[Dataset entries]
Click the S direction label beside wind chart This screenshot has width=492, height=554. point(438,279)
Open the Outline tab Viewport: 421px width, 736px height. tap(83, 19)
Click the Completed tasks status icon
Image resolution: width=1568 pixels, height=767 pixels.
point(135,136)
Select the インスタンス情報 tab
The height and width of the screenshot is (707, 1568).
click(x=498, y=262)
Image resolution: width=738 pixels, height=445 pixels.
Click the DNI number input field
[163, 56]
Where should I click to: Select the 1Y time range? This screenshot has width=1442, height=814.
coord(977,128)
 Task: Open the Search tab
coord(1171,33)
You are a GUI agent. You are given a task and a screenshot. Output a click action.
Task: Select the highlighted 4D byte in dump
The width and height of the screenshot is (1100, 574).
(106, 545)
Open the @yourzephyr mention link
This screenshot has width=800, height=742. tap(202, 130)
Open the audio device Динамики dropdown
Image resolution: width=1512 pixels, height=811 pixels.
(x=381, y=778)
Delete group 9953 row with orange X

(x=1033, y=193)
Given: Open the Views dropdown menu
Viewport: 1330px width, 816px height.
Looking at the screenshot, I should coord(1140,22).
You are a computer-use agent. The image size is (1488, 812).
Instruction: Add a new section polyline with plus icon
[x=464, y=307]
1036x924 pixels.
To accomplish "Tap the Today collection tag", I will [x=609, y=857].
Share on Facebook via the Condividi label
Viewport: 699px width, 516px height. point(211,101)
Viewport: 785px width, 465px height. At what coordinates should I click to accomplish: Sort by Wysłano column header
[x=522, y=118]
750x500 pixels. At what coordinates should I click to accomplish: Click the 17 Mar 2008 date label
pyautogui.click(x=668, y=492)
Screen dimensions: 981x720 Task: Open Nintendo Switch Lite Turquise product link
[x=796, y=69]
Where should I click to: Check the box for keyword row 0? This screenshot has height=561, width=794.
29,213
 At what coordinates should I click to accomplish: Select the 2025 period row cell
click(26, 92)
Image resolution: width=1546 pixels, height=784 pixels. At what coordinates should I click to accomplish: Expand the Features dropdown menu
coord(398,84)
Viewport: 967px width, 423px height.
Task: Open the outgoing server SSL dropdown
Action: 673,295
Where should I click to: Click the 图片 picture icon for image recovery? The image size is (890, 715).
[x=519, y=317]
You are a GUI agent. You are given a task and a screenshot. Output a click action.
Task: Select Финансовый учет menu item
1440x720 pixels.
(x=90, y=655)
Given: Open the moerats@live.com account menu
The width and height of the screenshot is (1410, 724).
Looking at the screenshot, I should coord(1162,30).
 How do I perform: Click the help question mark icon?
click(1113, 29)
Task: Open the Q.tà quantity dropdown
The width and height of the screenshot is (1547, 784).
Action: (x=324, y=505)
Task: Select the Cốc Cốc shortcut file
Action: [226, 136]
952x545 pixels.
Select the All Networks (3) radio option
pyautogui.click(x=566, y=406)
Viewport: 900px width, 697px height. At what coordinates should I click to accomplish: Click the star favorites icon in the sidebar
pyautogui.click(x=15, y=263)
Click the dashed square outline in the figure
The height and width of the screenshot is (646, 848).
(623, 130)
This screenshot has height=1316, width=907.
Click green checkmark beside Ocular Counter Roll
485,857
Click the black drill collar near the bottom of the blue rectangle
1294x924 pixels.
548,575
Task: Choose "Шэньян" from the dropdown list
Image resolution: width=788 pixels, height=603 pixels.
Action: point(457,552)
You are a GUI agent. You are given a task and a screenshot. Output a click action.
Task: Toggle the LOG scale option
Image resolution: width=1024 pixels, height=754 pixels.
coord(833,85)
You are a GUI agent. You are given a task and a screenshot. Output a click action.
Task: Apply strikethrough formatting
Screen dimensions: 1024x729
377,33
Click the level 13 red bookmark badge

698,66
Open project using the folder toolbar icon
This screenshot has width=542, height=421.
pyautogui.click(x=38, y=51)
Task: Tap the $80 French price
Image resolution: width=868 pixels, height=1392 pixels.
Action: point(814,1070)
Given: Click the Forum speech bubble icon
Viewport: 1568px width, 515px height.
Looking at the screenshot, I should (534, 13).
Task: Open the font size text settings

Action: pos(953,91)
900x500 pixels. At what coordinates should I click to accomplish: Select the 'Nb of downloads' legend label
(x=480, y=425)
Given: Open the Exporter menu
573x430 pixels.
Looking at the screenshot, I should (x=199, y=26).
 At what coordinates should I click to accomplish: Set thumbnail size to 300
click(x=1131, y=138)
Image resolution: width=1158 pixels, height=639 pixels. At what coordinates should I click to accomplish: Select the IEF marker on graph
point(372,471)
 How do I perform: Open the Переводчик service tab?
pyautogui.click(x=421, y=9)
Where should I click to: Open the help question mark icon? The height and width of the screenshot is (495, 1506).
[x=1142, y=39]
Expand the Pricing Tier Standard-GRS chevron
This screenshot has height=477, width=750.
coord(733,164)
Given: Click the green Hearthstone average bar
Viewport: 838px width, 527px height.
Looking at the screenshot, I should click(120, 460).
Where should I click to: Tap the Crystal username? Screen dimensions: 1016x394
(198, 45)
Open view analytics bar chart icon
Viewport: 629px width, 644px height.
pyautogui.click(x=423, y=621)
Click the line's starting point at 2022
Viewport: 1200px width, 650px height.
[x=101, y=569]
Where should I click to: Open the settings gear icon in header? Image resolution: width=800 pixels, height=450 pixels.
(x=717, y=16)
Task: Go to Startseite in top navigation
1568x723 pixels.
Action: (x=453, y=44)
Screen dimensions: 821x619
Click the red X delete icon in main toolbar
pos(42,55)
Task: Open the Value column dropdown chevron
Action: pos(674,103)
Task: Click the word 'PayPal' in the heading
[/Dataset entries]
#### [Task to complete]
Check the listing for the word "chart". Show each line that has it.

#### [Task answer]
Click the S direction label beside wind chart This screenshot has width=492, height=554. point(438,279)
Open view analytics bar chart icon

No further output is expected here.